The methods of this study varied from those of most series of psychogenic pseudoseizure patients. They did not study consecutive patients, which likely would have resulted in an even greater gender preponderance of women. Instead they matched ten men and 21 women in each group for demographic characteristics including education, income, and marital status. Further, they did not exclude subjects with pseudoseizures and epilepsy, but used them in the pseudoseizure group. This seems appropriate in that the characteristics of this important group are generally not included in most series, and the factors precipitating pseudoseizures in persons with epilepsy are likely similar to those without epilepsy.
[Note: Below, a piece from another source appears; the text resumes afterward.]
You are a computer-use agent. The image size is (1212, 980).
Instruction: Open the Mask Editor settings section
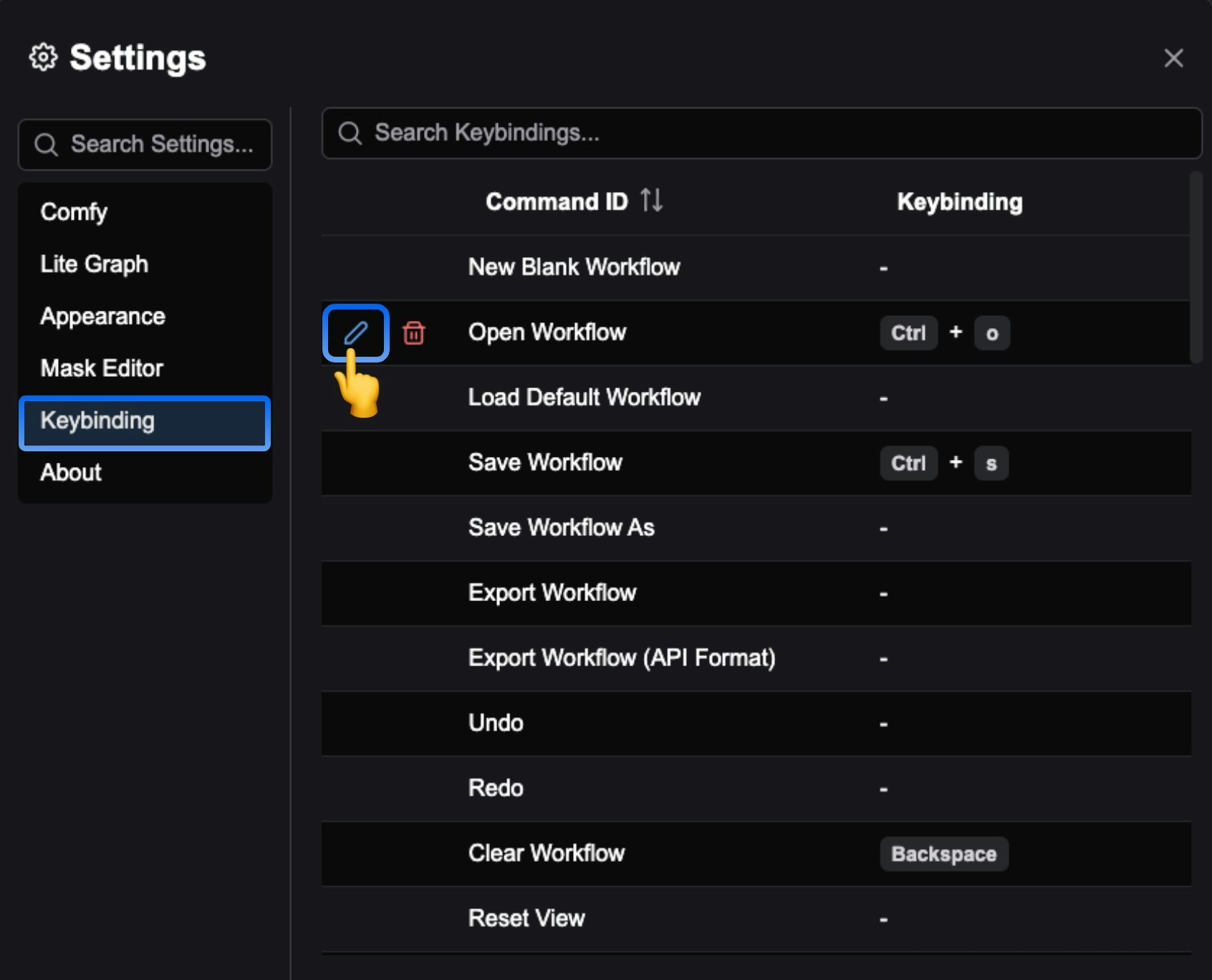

Clinicians working in epilepsy are usually aware of the association between childhood sexual abuse and psychogenic pseudoseizures, but do not often discuss this with their psychogenic pseudoseizure patients. Further, this association has not been reliable in all series. However, the perception and intuition that a traumatic experience is related to pseudoseizures is hard to shake and, based on this report, is correct. The scale scores of the psychogenic pseudoseizure patients were consistent with stress-response syndrome and posttraumatic stress disorder. This means that these patients may be exposed to a current increase in stress or trauma, resulting in the onset of pseudoseizures. In their management of psychogenetic pseudoseizure patients, clinicians should inquire about recent stressors, including recent physical trauma as a precipitating event.